Among the entries below, how many lines include "agent"? Answer with the number only.

--- Data provided Enclosed Below ---

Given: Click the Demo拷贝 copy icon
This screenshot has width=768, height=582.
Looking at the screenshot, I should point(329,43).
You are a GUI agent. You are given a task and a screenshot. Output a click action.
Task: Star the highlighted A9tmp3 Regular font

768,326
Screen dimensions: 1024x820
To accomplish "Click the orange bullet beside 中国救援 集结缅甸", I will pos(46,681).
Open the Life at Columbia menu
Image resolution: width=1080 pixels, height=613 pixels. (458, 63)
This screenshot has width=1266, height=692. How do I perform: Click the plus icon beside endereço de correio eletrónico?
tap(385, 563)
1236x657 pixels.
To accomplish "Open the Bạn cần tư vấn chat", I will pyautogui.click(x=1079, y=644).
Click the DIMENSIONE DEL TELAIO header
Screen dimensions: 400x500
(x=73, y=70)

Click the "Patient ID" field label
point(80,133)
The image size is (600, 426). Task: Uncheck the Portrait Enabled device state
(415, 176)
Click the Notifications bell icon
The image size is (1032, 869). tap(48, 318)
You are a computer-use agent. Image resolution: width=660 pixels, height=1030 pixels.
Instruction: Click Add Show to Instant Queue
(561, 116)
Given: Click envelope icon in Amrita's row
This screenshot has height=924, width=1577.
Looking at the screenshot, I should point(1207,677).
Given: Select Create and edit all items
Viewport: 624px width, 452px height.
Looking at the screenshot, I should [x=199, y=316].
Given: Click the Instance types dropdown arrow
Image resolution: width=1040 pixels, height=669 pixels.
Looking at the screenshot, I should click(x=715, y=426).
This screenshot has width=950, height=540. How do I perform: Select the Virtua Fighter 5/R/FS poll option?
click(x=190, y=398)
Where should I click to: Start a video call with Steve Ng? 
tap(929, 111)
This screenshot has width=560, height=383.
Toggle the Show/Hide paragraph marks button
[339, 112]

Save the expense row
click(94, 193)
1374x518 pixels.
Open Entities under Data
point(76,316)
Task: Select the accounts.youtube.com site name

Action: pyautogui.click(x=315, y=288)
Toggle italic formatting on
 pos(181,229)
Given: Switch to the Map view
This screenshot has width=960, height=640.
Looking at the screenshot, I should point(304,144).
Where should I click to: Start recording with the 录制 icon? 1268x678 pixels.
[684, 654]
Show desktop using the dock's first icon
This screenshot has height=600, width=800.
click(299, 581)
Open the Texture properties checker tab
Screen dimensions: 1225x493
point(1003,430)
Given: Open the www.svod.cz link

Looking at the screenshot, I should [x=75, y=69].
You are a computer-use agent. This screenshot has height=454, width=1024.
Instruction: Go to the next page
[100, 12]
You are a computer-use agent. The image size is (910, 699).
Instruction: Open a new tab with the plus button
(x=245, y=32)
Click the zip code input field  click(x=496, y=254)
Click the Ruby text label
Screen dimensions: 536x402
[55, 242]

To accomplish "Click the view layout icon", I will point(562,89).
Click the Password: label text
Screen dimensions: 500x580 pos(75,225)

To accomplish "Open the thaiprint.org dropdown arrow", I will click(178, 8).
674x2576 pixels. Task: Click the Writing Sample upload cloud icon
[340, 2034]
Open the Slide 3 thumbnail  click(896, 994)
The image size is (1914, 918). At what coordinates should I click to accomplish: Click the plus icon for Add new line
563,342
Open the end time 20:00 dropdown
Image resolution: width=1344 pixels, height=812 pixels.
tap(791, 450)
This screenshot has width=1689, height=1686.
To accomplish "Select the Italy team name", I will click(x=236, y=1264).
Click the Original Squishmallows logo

--- End of Enclosed Data provided ---

Expected answer:
4